Salimi, dkk (1998: 1) berpendapat bahwa pembaruan itu identik dengan istilah “modernisasi” atau “Tajdid”. Tajdid dalam pengertian etimologis (harfiah) berarti pembaruan, sedangkan dalam pengertian istilah (terminologis) tajdid berarti pembaruan dalam hidup keagamaan, baik berbentuk pemikiran maupun gerakan, sebagai reaksi atau tanggapan terhadap tantangan-tantangan internal maupun eksternal yang menyangkut keyakinan dan urusan social umat.
Dalam kaitan dengan pembaruan Islam, tajdid memiliki dua pengertian, yaitu: pertama, tajdid dalam bidang akidah dan ibadah mahdhah. Dalam bidang ini, tajdid diartikan “pemurnian” dengan jalan kembali pada pedoman mutlak yaitu al-Qur’an dan Sunnah Rasul (bersih dari bid’ah, syirik, khurafat dan takhyul). Kedua, tajdid dalam mu’amalah duniawiyah. Dalam hal ini, tajdid diartikan memperbaharui interpretasi (merumuskan kembali) ajaran Islam sehinggal Islam tidak terkesan ketinggalan zaman. Dalam ungkapan lain, tajdid berarti modernisasi (interpretasi baru) terhadap ajaran Islam (Pasha dan Durban, 2005: 162).
Iklan
Laporkan iklan ini
Harun Nasution mendifinisikan pembaruan Islam sebagai upaya-upaya untuk menyesuaikan paham keagamaan Islam dengan perkembangan baru yang ditimbulkan kemajuan ilmu pengetahuan dan teknologi modern. Dengan demikian menurutnya, pembaruan dalam Islam bukan berarti mengubah, mengurangi atau menambah teks al-Qur’an maupun teks al-Hadits, melainkan hanya mengubah atau menyesuaikan paham atas keduanya sesuai dengan perkembangan zaman (Nasution, 1992: 10).

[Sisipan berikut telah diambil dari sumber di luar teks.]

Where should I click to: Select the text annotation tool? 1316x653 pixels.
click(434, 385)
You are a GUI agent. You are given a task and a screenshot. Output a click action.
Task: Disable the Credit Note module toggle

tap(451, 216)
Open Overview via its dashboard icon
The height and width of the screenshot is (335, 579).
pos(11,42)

Hal itu dilakukan karena betapapun hebatnya paham-paham yang dihasilkan para ulama atau pakar di zaman lampau itu, tetap ada kekurangannya dan selalu dipengaruhi oleh kecenderungan, pengetahuan, situasi sosial, dan lain sebagainya. Paham-paham tersebut di masa sekarang mungkin masih banyak yang relevan dan masih dapat digunakan, tetapi mungkin juga sudah banyak yang tidak sesuai lagi. Selain itu, pembaruan dalam Islam dapat pula berarti mengubah keadaan umat agar mengikuti ajaran yang terdapat di dalam al-Qur’an dan al-Sunnah. Hal ini perlu dilakukan, karena terjadi kesenjangan antara yang dikehendaki al-Qur’an dan kenyataan yang terjadi di masyarakat (Nata. 2004: 379).
Nasution (1992: 75) dalam Pembaruan dalam Islam telah banyak mengemukakan ide-ide pembaruan dalam Islam dengan maksud seperti yang diungkapkan di atas. Muhammad Abduh, salah seorang pembaru di Mesir, sebagaimana dikemukakan Harun Nasution, misalnya, mengemukakan ide-ide pembaruan antara lain dengan cara menghilangkan bid’ah yang terdapat dalam ajaran Islam, kembali kepada ajaran Islam yang sebenarnya, dibuka kembali pintu ijtihad, menghargai pendapat akal, dan menghilangkan sikap dualisme dalam bidang pendidikan. Sementara itu, Sayyid Ahmad Khan, salah seorang tokoh pembaru dari India, berpendapat bahwa untuk mencapai kemajuan perlu meninggalkan paham teologi jabariah (fatalisme) diganti dengan paham qadariah (free will dan free act) perlu percaya bahwa hukum alam dengan wahyu yang ada dalam al-Qur’an yang tidak bertentangan, karena kedua-duanya berasal dari Tuhan, dan perlu dihilangkan paham taklid diganti dengan paham ijtihad (Nasution.1992: 172).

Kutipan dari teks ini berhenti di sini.